By:Kelly McCabe - January 30, 2018

Florida’s housing market showed no signs of a seasonal slump at the close of 2017, and that isn’t likely to change as 2018 ticks on, according to a new forecast from Florida Realtors. Unveiled at its mid-winter business meeting, the 2018 Florida Real Estate Trends forecast expects growth in the state’s employment and population, which will drive home sales.

As a global city that attracts investors and buyers from around the world, Florida’s economy is driven locally by the state’s business climate, which includes real estate; the national economy and financial markets; and the global economy.

“In fact, Florida is growing faster in terms of employment growth than the rest of the U.S., which is good for Florida real estate,” Dr. Tony Villamil, founder and principal advisor of the Washington Economics Group, said at the event.

And while some may worry that destruction from Hurricane Irma will have a long-term impact on the state’s market, Florida Realtors research shows the market should stay strong. The organization reviewed real estate sales data from 2004 and 2005, when the state was reeling from the effects of several hurricanes: Charley, Frances, Jeanne, Ivan, Dennis and Wilma. The findings showed that while it’s natural for markets to suffer immediate setbacks, they rebound fairly quickly.
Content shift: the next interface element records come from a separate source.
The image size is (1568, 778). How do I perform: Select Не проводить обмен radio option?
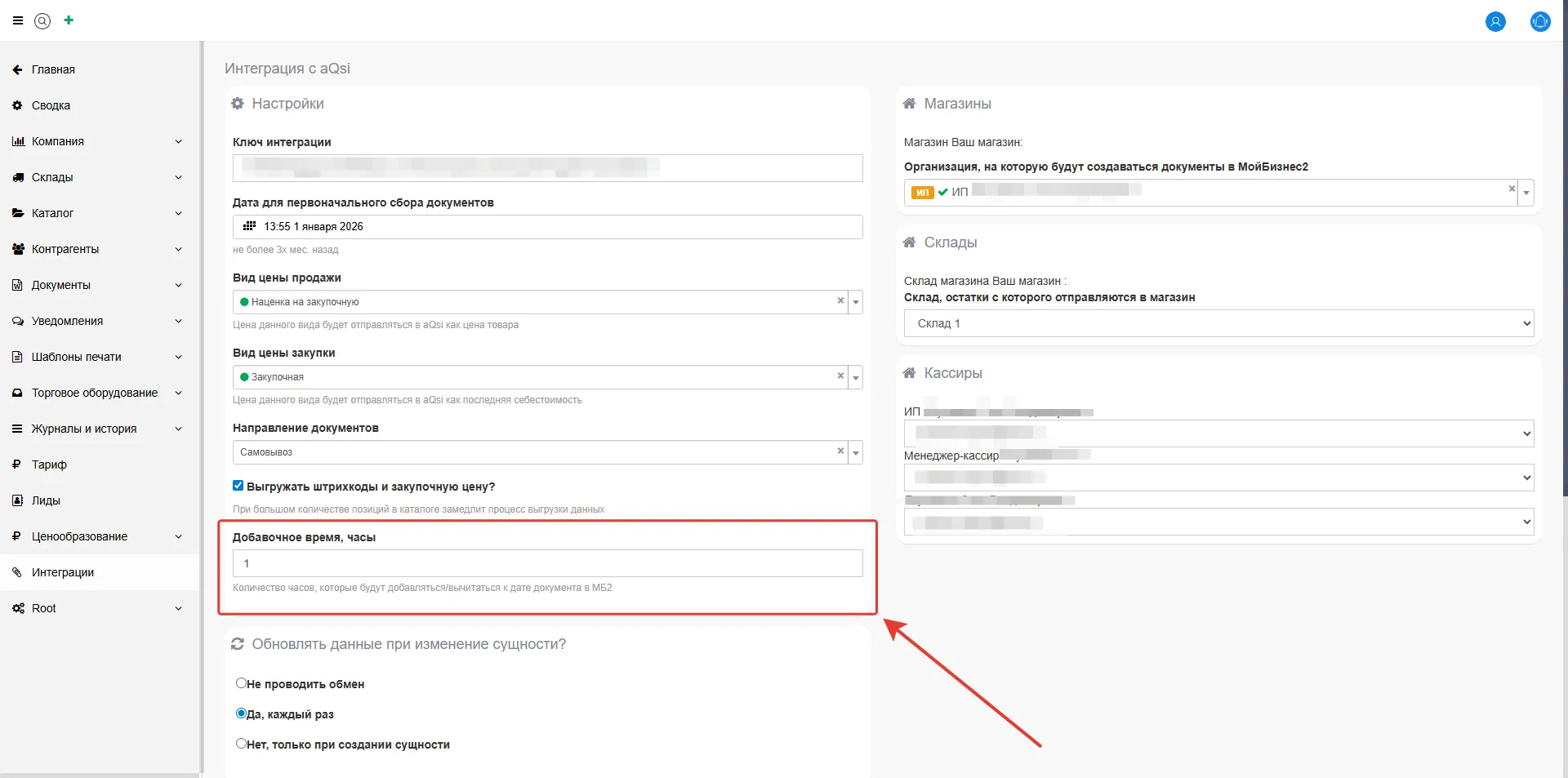(x=241, y=683)
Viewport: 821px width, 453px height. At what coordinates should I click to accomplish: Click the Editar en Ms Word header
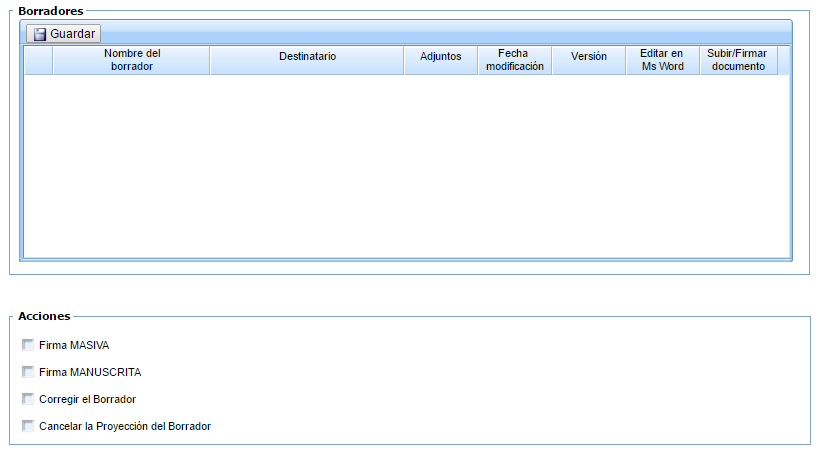(663, 60)
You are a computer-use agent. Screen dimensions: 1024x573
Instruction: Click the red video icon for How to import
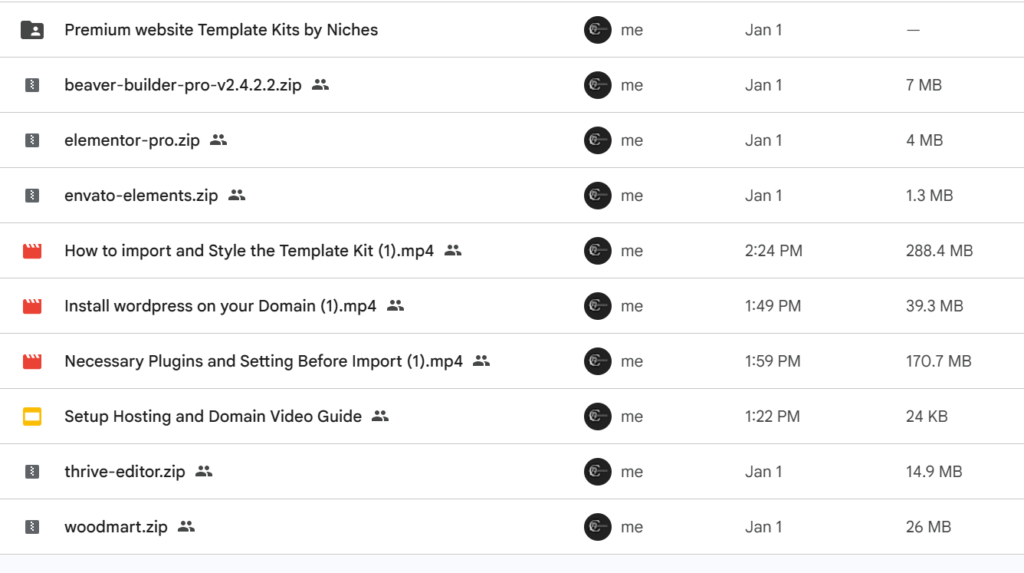tap(32, 251)
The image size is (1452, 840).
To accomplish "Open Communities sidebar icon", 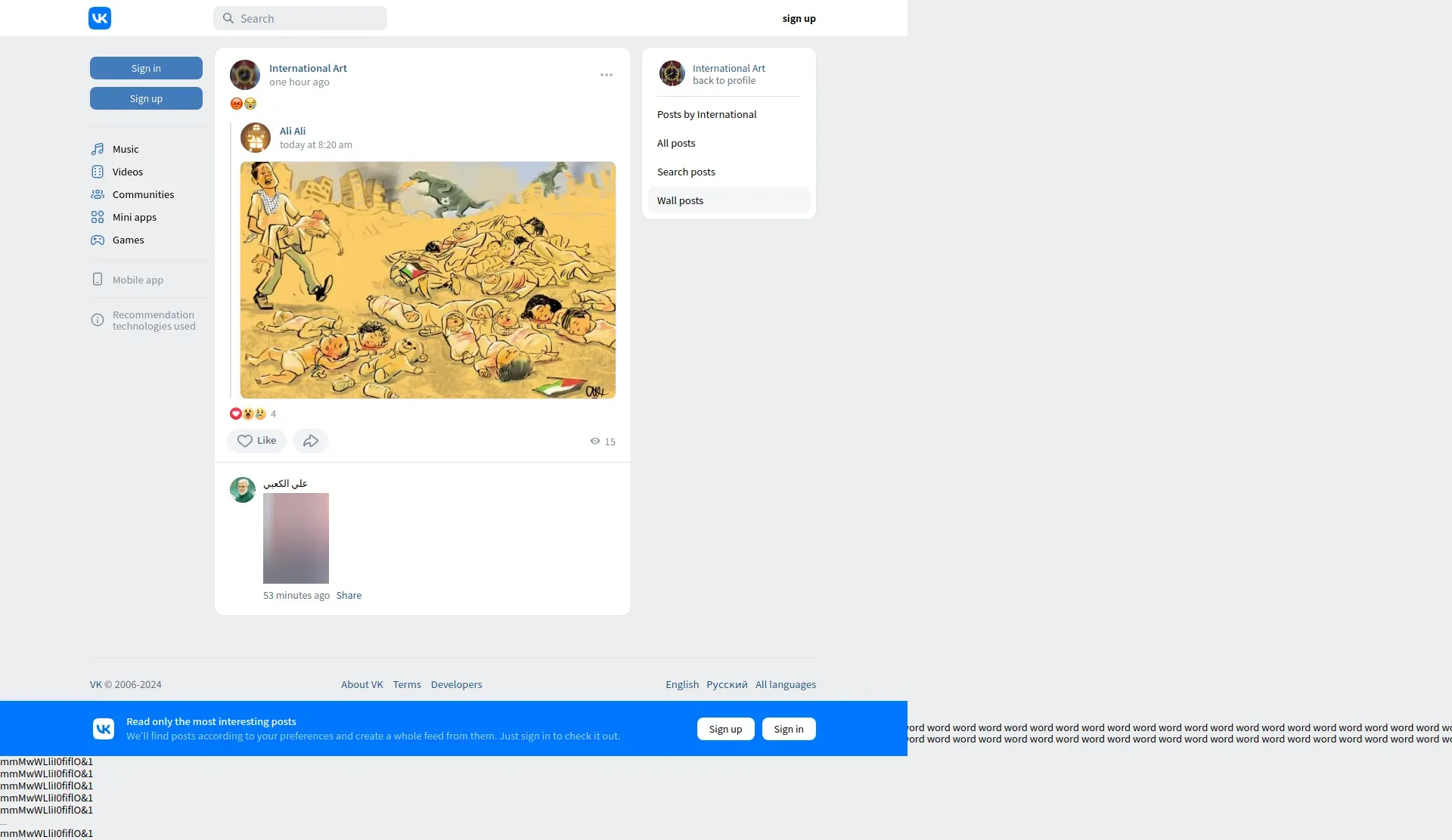I will pos(98,194).
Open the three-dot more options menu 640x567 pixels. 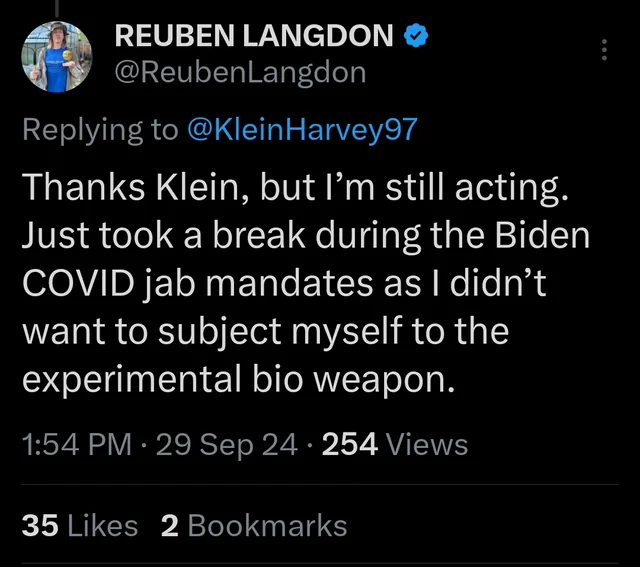604,49
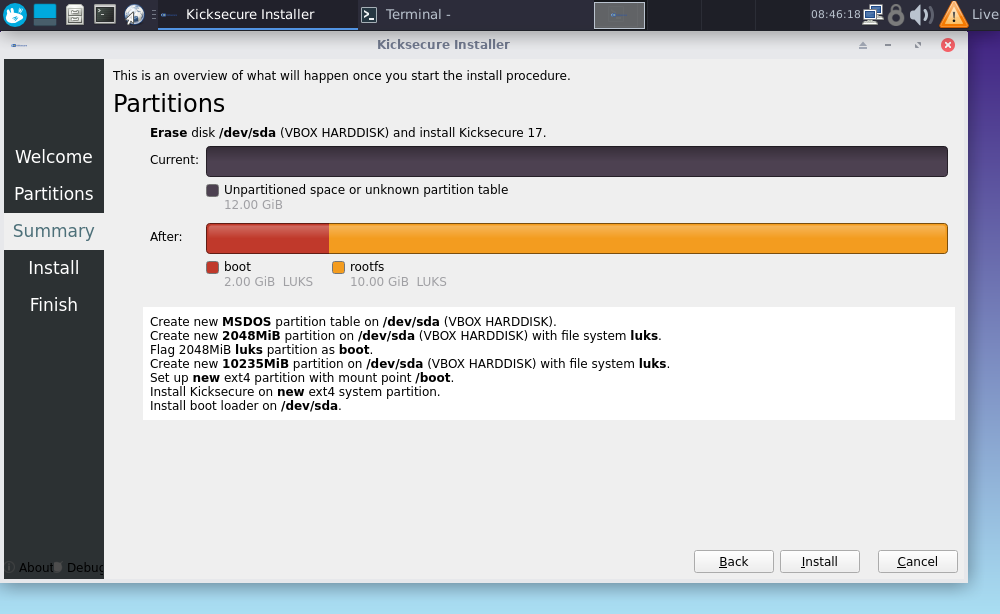This screenshot has height=614, width=1000.
Task: Launch the terminal emulator panel icon
Action: [105, 14]
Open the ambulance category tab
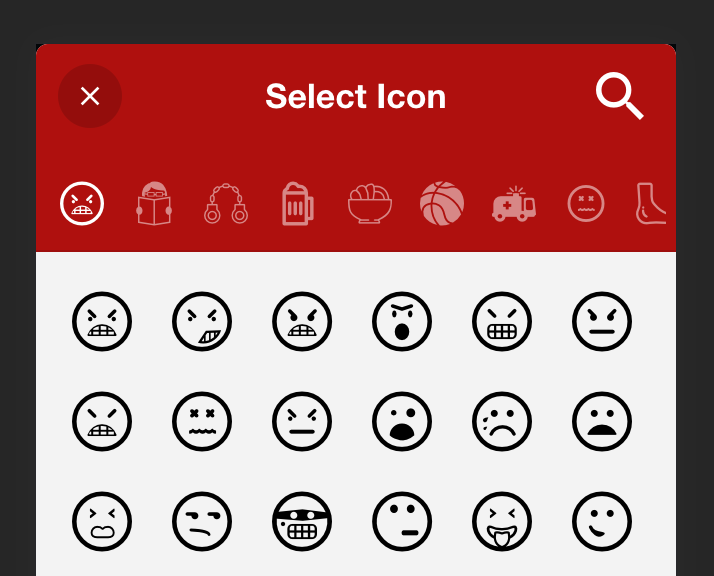 tap(514, 204)
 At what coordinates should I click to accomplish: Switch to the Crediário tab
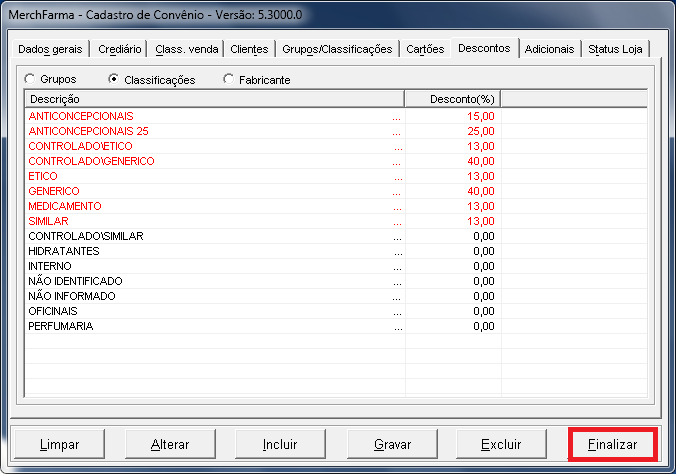[121, 49]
“Sales in areas where most homes did not experience severe structural damage rebounded within a month or two of landfall,” said Florida Realtors chief economist Brad O’Connor. “These temporary slowdowns were due to business activity halting ahead of the storm and power outages, regulations and additional required inspections afterwards. Sale prices don’t seem to care much about hurricanes. Plenty of buyers are happy to line up to buy the real estate as long as it’s not completely annihilated.”

Florida Realtors notes that this year, much like the rest of the country, the market’s major obstacle will be lack of inventory.

“It’s really inventory constraints that’s bringing sales down,” O’Connor said. “Not only aren’t enough homes being built, but people who own their homes aren’t moving. They used to stay in a home on average about seven years, and that median has moved up to 11 years now.”